**EXERCISE AIM**:
As an exercise, copy out the entries exactly as written.

(Data extracted from a collection)
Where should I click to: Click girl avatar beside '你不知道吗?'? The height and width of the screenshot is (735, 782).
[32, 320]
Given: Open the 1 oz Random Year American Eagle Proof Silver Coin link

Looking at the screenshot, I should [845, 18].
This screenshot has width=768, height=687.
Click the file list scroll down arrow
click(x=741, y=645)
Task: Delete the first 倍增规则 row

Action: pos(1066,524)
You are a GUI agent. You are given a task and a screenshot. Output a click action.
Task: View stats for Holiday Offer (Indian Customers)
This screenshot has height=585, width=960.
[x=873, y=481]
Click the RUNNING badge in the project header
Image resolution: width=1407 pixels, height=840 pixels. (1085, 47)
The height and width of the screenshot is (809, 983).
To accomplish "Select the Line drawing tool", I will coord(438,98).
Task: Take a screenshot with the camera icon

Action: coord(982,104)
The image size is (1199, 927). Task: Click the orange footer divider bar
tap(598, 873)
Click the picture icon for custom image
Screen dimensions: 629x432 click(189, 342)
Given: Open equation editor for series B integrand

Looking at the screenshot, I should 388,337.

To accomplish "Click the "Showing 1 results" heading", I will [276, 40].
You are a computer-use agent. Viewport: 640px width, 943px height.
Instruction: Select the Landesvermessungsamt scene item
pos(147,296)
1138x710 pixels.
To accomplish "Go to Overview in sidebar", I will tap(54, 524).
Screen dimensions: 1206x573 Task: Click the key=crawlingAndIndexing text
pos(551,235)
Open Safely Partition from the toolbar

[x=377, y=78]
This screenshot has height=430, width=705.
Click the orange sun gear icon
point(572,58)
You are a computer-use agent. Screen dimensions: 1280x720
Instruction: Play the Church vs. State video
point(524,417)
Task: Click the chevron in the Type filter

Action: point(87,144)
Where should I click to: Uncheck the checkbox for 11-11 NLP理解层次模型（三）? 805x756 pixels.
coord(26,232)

**TASK ANSWER**:
Where should I click to: Click girl avatar beside '你不知道吗?'? The height and width of the screenshot is (735, 782).
[32, 320]
Given: Open the 1 oz Random Year American Eagle Proof Silver Coin link

Looking at the screenshot, I should [845, 18].
This screenshot has width=768, height=687.
Click the file list scroll down arrow
click(x=741, y=645)
Task: Delete the first 倍增规则 row

Action: pos(1066,524)
You are a GUI agent. You are given a task and a screenshot. Output a click action.
Task: View stats for Holiday Offer (Indian Customers)
This screenshot has height=585, width=960.
[x=873, y=481]
Click the RUNNING badge in the project header
Image resolution: width=1407 pixels, height=840 pixels. (1085, 47)
The height and width of the screenshot is (809, 983).
To accomplish "Select the Line drawing tool", I will coord(438,98).
Task: Take a screenshot with the camera icon

Action: coord(982,104)
The image size is (1199, 927). Task: Click the orange footer divider bar
tap(598, 873)
Click the picture icon for custom image
Screen dimensions: 629x432 click(189, 342)
Given: Open equation editor for series B integrand

Looking at the screenshot, I should 388,337.

To accomplish "Click the "Showing 1 results" heading", I will [276, 40].
You are a computer-use agent. Viewport: 640px width, 943px height.
Instruction: Select the Landesvermessungsamt scene item
pos(147,296)
1138x710 pixels.
To accomplish "Go to Overview in sidebar", I will tap(54, 524).
Screen dimensions: 1206x573 Task: Click the key=crawlingAndIndexing text
pos(551,235)
Open Safely Partition from the toolbar

[x=377, y=78]
This screenshot has height=430, width=705.
Click the orange sun gear icon
point(572,58)
You are a computer-use agent. Screen dimensions: 1280x720
Instruction: Play the Church vs. State video
point(524,417)
Task: Click the chevron in the Type filter

Action: point(87,144)
Where should I click to: Uncheck the checkbox for 11-11 NLP理解层次模型（三）? 805x756 pixels.
coord(26,232)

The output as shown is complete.